— Start of Selected excerpt —

Something can be a lifetime passion, but if you're training because you find the training fulfilling instead of because you're a cop or a bouncer or the like, I'd call it a hobby.

I believe that there is a word for what Bill is talking about, "Budo". The Martial Way. It becomes a lifestyle that permeates your being through the study of martial arts. Budo is not always fun and is not always done for enjoyment. I have never met a "hobbyist" who practiced their hobby when they didn't enjoy it or want to do it. That is the point of a hobby, to relax and enjoy the activity. A martial artist pursuing budo will push themselves and make it uncomfortable and do it even when its not easy or enjoyable because of that pursuit (budo).
 
@dvcochran @punisher73 @pdg

I got the Taegeuk cipher and I'm looking through it now. I've glanced through it a little bit. There's a couple of points I've noticed:
  1. While he does try and stay true to the forms, there are small deviations from the form to make the techniques work. Where I have criticized others in the past of doing something completely different (i.e. a block and punch combo becomes an armlock, take-down, and choke-hold), his seems to utilize the movements in the forms as best he can. Still, there are subtle changes. I've only really looked through the first three sequences of Taegeuk #1 so far, and he's throwing in a turn here, a hip thrust there, changing the type of strike used to accommodate the application he wants to teach. Or, in the example we were struggling with in Taegeuk #8, he drops his knee and does a Fireman's Carry, which is a completely different motion from the block used in Taegeuk #8 (the right arm would go out, and then up, instead of going up and then out).
  2. He freely admits in the Introduction what I have been saying here. "Secondly, although Taekwondo was never taught in the way it is shown in this book outside a very small, closed community (and certainly not to the general public), the distillation of the original self-defense methods are preserved within the patterns and their various components are to be found throughout the post-war Korean military combatives methods and the hoshinsul of civilian Taekwondo. This book simply details the connection between the patterns and these practices, and provides a tool by which they may be understood within their context.
Basically, in all of his research, he came to the same conclusion I have - that the KKW curriculum that is being disseminated does not include the application for the moves being taught. And in his recreation of the techniques, he has to de-stylize it to come up with the actual correct technique.

It's still an interesting book, and I'll have to go through it and see what's in there. I also plan to go through each of the self defense applications presented with my study group and see if we can recreate them. It's kind of hard to tell on some of them with how grainy the pictures are.

— End of Selected excerpt —
— Start of Supplied data —

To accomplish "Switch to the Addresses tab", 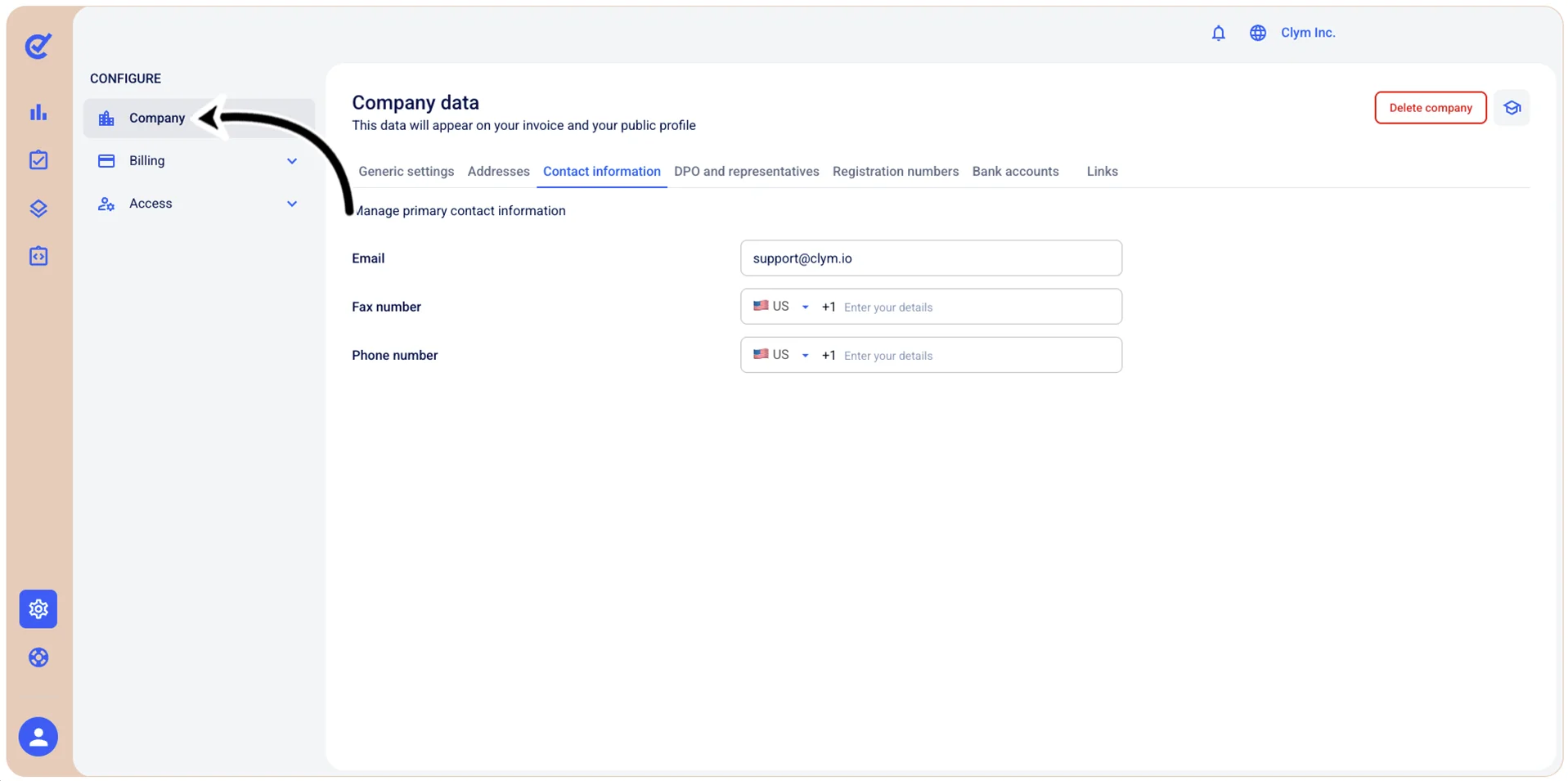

— End of Supplied data —

• _Short problem_
Extend the martial arts forum discussion above with the passage that follows its final sentence.

• _Expected answer_
Punisher, thanks for the recommendation. My martial arts library is young, and this will be a good addition to it.

The main website seems to be down for Mr. Goodin's blog, but here is a link to an article on Scribd. The Why of Bunkai: A Guide For Beginners

The article is VERY good at understanding how karate started to change in its approach to bunkai with the use of labels. Originally, a student would have learned the motions of the kata and its various uses. Not all of the motions in the kata are blocks, but when you put labels on the motion, it then locks that motion into place, so to speak. Then you have all of the "tier one" applications that were not intended as a simple block/punch technique and get VERY disfunctional applications based on the tier 1 idea. For example, you are doing to separate blocks to two different attackers in multiple directions.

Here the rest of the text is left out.